Más patética todavía es la imagen que desprende el tripartito catalán, cuyo presidente, vicepresidente y otros miembros del gobierno vociferan mientras se hunden culpando a otros de la magnitud de la tormenta. Señalan con firmeza al que creen enemigo, y que siempre está afuera, en otros barcos. El enemigo son los demás, parecen pensar. Por no mirar, ni siquiera comprueban sus bodegas, en las que el agua está penetrando a chorro. La culpa es de los otros, y eso les exime de hacer nada. El presidente Montilla busca el paraguas del dinero, y asiente ante las pretensiones de quienes lo tienen. Como él no se ve capaz de marcar un rumbo distinto -quiéralo o no, es parte de una flota, y no puede alejarse demasiado de la formación- le pide al almirante que lo haga, reprochándole además que no atienda sus peticiones. Bajo la bandera de su nación enarbola la neoliberal, aunque otrora, cuando grumete, izara una roja. Capitán impertérrito, deja hundir la proa en las olas y comprueba impávido cómo el mar barre la cubierta.
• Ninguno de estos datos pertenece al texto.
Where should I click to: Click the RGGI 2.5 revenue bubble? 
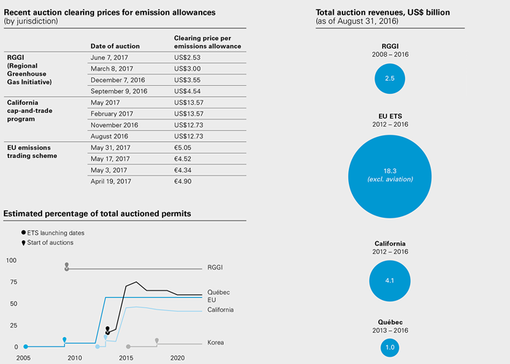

A algún miembro de su gobierno tal vez le gustaría virar algo a babor, aunque sólo fuera un par de grados. Pero calla y resiste. Resistir es vencer, decía Cela. Olvida que no hay victoria bajo el agua. No son, eso es evidente, capitanes intrépidos. Ni disponen de tripulaciones aguerridas. Sus cartas de navegación no sirven. Las flotas amigas, extranjeras, se hallan lejos y sufren sus propias tempestades. Quizás por eso los capitanes han decidido atar sus muñecas a la rueda del timón y esperar pacientemente a que Neptuno aparezca y los conduzca, sobre sus caballos blancos, entre algas y corales, a las blancas arenas del olvido.